At first glance, most trades would appear to have something you love and hate, but the more I considered that idea, the more I felt you either love or hate most player exchanges. Or you come away indifferent. You rarely can find love and hate in the same trade, but Monday’s blockbuster with the St. Louis Cardinals did bring out both emotions.
I love that the Braves added another young power arm. A lot of the success of this deal will depend less on if Heyward breaks out in 2015 or Miller recaptures his former glory, but if Jenkins develops into a major league pitcher who brings the Braves value. There is reason to believe the Braves will get just that. Jenkins brings it at 92-94 heat with a chance to bring it at 96 mph, plus a nice curve and a work-in-progress changeup. He either projects as a #3 or #4 starter who could move to the pen and become a solid asset there. If in three years, both Miller and Jenkins are making up 40% of the rotation, this deal has to be a win no matter what Heyward does. That said,..
I hate that the Braves didn’t get a better prospect. But there are the questions on Jenkins. A first round choice in 2010, Jenkins has struggled to shine while dealing with numerous injuries. He has yet to pitch in AA, though he is ticketed to do that this season. His biggest moment so far came this fall when he played in the Arizona Fall League, though his numbers weren’t that impressive (24.1 ING, 10 walks, 18 K’s, 1.36 WHIP). Now, Jenkins projects well and that’s why he was still a top ten prospect in the Cards and now Braves system, but there certainly is a lot of faith that he scratches the surface on what the projections are for him. Regardless, this deal had to be made and…

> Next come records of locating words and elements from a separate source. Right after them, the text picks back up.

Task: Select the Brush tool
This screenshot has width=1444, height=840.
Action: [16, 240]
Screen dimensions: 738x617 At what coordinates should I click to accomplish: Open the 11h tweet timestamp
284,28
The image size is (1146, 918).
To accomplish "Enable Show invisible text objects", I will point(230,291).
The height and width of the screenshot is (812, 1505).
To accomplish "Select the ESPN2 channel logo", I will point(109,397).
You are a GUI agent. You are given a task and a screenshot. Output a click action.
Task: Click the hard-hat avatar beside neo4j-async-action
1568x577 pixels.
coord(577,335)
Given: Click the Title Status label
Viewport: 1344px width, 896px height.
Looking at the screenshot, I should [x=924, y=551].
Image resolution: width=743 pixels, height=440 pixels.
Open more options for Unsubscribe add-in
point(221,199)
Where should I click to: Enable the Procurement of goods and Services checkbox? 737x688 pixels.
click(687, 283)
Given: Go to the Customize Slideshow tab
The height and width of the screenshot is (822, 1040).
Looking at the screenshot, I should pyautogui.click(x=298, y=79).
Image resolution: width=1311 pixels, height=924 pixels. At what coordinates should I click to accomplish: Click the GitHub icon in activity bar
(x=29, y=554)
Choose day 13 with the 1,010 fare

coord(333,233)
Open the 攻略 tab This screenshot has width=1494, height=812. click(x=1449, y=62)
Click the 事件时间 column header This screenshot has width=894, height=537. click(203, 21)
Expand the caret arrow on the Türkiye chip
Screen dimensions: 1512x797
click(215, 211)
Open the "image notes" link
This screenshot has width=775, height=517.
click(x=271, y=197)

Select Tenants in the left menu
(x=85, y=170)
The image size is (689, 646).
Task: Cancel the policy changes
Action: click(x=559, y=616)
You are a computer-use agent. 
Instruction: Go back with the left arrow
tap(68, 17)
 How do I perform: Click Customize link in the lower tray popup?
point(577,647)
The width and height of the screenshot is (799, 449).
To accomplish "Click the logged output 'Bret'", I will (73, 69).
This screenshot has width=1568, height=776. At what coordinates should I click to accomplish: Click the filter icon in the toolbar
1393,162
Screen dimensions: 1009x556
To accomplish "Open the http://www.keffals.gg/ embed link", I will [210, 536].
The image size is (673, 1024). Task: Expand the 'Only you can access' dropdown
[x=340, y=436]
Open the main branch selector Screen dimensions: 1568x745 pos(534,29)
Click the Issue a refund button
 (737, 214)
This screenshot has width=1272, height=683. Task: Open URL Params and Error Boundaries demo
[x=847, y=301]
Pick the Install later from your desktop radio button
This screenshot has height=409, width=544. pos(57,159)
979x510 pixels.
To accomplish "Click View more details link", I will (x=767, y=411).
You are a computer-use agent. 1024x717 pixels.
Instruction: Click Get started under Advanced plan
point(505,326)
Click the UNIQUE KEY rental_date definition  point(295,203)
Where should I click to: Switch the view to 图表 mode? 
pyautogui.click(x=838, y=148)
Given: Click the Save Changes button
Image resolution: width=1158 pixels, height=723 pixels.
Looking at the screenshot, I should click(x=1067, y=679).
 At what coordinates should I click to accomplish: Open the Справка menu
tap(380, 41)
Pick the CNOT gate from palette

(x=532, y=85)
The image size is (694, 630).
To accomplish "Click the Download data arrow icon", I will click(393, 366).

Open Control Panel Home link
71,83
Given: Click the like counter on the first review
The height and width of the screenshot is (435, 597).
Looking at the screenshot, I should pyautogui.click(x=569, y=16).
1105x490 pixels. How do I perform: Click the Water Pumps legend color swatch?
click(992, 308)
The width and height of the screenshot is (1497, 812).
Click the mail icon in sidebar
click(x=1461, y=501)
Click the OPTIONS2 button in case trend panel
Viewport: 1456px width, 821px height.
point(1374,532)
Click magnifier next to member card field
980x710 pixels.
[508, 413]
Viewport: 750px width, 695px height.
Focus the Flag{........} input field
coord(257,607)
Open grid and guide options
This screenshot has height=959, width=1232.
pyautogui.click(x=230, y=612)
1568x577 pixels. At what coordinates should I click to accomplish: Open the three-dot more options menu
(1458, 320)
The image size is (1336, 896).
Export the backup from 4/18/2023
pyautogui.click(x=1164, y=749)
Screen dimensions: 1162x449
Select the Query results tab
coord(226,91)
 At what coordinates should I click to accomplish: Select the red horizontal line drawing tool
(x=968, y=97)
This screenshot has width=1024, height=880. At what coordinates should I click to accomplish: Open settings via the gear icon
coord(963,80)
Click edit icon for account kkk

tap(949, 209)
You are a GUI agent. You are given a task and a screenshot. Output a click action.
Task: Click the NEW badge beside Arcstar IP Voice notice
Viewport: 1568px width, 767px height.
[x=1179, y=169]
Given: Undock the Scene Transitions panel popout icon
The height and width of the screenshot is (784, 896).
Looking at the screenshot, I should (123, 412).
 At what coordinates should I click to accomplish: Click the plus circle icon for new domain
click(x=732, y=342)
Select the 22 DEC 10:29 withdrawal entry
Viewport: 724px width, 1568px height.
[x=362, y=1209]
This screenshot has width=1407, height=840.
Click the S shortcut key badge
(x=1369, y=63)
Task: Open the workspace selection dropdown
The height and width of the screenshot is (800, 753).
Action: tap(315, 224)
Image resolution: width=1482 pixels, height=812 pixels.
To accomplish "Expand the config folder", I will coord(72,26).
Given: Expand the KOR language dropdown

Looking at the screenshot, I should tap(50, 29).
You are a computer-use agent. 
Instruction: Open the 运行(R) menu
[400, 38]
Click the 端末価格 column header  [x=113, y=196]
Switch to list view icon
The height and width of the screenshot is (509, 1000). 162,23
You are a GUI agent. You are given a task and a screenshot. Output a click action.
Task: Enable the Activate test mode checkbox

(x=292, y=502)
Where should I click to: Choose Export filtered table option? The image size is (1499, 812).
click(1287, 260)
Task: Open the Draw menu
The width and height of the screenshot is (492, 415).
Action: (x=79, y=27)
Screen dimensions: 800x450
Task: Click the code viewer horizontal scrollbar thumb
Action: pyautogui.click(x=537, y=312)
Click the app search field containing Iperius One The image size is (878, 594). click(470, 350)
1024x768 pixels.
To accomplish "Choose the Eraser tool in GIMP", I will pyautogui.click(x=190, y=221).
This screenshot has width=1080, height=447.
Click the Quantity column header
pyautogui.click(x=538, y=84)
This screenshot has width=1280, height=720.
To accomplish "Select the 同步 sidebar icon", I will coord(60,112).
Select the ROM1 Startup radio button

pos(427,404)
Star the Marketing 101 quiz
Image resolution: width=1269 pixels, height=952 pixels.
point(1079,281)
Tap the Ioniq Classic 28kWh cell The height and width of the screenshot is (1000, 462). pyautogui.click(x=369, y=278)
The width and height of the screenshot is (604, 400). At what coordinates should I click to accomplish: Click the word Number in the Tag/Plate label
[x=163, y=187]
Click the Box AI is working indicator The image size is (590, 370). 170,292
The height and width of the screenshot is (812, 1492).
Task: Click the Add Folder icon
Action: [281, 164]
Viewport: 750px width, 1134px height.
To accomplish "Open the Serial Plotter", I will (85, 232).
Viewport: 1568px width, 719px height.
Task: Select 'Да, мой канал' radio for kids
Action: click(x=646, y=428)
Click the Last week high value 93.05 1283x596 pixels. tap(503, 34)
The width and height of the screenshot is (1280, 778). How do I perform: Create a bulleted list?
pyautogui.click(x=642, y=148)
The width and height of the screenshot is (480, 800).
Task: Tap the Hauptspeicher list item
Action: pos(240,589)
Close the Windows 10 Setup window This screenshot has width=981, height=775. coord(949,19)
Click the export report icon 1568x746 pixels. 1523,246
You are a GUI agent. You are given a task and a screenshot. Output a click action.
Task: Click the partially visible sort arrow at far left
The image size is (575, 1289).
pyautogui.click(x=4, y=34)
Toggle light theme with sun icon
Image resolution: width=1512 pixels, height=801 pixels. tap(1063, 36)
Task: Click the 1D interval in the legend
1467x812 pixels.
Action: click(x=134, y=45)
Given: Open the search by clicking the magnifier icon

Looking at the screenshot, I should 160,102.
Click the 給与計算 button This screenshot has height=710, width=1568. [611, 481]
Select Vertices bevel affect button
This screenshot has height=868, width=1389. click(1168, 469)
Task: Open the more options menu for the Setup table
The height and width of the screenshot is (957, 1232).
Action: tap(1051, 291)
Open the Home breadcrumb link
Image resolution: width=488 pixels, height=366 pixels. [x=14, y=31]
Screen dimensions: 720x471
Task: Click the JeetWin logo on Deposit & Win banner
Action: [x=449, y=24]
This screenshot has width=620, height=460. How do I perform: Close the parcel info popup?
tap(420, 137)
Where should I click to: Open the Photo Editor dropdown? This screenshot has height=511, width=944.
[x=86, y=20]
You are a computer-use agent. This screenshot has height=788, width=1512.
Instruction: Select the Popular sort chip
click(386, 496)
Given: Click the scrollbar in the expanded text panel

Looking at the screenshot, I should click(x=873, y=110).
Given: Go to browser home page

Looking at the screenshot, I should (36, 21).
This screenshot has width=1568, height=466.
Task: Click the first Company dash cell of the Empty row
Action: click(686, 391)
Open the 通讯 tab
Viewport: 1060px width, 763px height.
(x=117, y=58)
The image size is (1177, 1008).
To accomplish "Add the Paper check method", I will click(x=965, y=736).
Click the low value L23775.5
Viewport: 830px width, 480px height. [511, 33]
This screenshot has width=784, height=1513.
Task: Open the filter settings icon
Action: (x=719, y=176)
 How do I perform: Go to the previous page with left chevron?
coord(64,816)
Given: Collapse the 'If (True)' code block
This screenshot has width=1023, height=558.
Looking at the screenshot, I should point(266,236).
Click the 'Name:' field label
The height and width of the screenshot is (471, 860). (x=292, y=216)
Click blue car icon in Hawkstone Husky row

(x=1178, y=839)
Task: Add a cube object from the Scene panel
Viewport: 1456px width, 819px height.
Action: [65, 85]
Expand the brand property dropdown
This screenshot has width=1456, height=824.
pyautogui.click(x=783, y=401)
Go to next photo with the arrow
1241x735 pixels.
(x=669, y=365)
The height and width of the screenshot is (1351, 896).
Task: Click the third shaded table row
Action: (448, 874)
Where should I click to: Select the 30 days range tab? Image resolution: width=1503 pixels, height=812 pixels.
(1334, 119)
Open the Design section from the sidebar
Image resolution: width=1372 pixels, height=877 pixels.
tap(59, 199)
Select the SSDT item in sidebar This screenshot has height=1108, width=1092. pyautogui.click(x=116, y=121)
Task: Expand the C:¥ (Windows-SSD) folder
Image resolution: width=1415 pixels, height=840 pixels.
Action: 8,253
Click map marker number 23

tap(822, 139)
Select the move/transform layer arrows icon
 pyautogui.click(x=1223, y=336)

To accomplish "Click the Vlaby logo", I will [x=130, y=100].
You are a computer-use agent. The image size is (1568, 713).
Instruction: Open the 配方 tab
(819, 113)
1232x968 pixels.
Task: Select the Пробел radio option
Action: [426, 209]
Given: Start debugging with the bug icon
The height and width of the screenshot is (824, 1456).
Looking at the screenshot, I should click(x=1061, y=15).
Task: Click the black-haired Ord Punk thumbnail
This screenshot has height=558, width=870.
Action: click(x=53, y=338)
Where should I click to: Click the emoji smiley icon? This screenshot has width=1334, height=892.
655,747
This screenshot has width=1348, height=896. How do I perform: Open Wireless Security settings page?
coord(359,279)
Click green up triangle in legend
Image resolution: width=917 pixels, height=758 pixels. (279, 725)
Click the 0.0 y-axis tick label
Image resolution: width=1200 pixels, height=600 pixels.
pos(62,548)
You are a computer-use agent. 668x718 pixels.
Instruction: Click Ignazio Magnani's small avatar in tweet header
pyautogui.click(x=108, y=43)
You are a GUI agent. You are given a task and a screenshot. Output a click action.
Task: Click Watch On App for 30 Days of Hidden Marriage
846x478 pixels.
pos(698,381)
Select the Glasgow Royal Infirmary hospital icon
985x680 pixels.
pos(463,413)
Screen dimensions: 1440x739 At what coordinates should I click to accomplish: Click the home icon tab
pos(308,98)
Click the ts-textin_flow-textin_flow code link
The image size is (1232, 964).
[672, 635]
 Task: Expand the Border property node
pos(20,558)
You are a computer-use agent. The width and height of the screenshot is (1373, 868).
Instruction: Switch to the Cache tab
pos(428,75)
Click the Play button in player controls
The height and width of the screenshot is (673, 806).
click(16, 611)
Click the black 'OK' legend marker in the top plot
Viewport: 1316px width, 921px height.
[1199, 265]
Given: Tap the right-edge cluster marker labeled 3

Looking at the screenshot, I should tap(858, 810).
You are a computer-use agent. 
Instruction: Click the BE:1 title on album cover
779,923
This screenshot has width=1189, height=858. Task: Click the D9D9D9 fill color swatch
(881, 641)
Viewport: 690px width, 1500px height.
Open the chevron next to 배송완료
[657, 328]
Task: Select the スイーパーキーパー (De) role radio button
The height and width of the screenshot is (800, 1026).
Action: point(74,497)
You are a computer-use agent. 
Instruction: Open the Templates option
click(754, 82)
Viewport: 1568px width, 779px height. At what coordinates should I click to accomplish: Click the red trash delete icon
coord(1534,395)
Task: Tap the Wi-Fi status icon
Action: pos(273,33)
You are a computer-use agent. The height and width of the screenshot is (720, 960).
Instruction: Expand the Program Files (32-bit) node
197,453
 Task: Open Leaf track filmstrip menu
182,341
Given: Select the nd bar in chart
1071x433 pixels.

I love that the Braves made the move because Heyward’s bat was declining rapidly. This appears to be semi controversial and as much as I loved Heyward’s all-around capabilities, the Braves needed a bat and there were developing questions there. Over the last three years, Heyward’s wOBA has gone from .351 to .344 to .329 last season. This is parallel to his fall in isolated power – .210 to .173 to .113. One can definitely argue batting leadoff forced Heyward did some of the harm, but I don’t see it. While Heyward may have been miscast as a leadoff hitter, I doubt he would change his offensive approach to explain the disappearance of power. For instance, there isn’t a significant change in his GB% or LD%. Now, he’s still young and could still develop into a power hitter, but not with the Braves. That is why…
I hate that we won’t see Heyward become the player we all believed he could be. Maybe this is similar to Andruw Jones. Though super productive as a Brave, Andruw was never the guy we expected after watching him pepper the Bronx with homeruns back in 1996. Heyward has suffered similar criticisms. We expected more after his rookie season and again after his 2012 year. But two straight seasons where his numbers were offensively challenged? We appreciated his well-rounded baseball ability, but he was paid to hit and his numbers hadn’t reached the levels we expected. Yet. This could have been the year. This still could be the year. Unfortunately, there won’t be a tomahawk on his chest for it.
As you can see, there is both good and bad with this trade. Many who have commented said they liked the trade for both teams. Clearly, the Cardinals are in a better position to contend and roll the dice with Heyward. The Braves are, or, based on this trade, they should be in at least a mini-rebuild. Getting something that can be retained for a guy who you didn’t want to sign in the first place is just a smart business decision.
And that last bit is why you can both love and hate this trade. As a fan, I hate it. I remember watching Heyward play in Lynchburg with the Myrtle Beach Pelicans. He homered and made a game-ending catch at the wall. I was immediately a fan of the already hyped young man and couldn’t wait for him to arrive in the majors. To put it mildly, arrive he did. Homering in his first at-bat off Carlos Zambrano that had The Ted rocking like it was playoffs time. Sprinkle in his amazing defense (his catch in New York to save a game still defies logic), his base-running (watching him run first-to-home was baseball porn), and personality and you had all the makings of a fan favorite that you want to stick around for years.
But as a fan of the business side of baseball, I can’t hate this trade. Logically, I look at four years of Miller + anything I get out of Jenkins as a win when all I gave up was a pending free agent and an increasingly expensive middle reliever who was often injured. Again, that’s a no brainer. The Braves are almost certainly worse off in 2015 for it, but in 2016 and 2017? Long-term, this deal works well, especially if the Braves are truly going to rebuild. Suffice it to say, this is the kind of trade I would have made in OOTP with faceless fictional players.
Long story short…I both love and hate this trade. I will both love and hate it when the season begins. I will probably hate it more when the Braves visit St. Louis in late July or when the Cards come to Atlanta to finish the season. Conversely, I will probably love it more if/when Miller throws eight solid frames to help the Braves win. This trade isn’t nearly as bad as it felt when it punched me in the throat on Monday, but it isn’t as good as some want to make it. Still kind of sucked, though.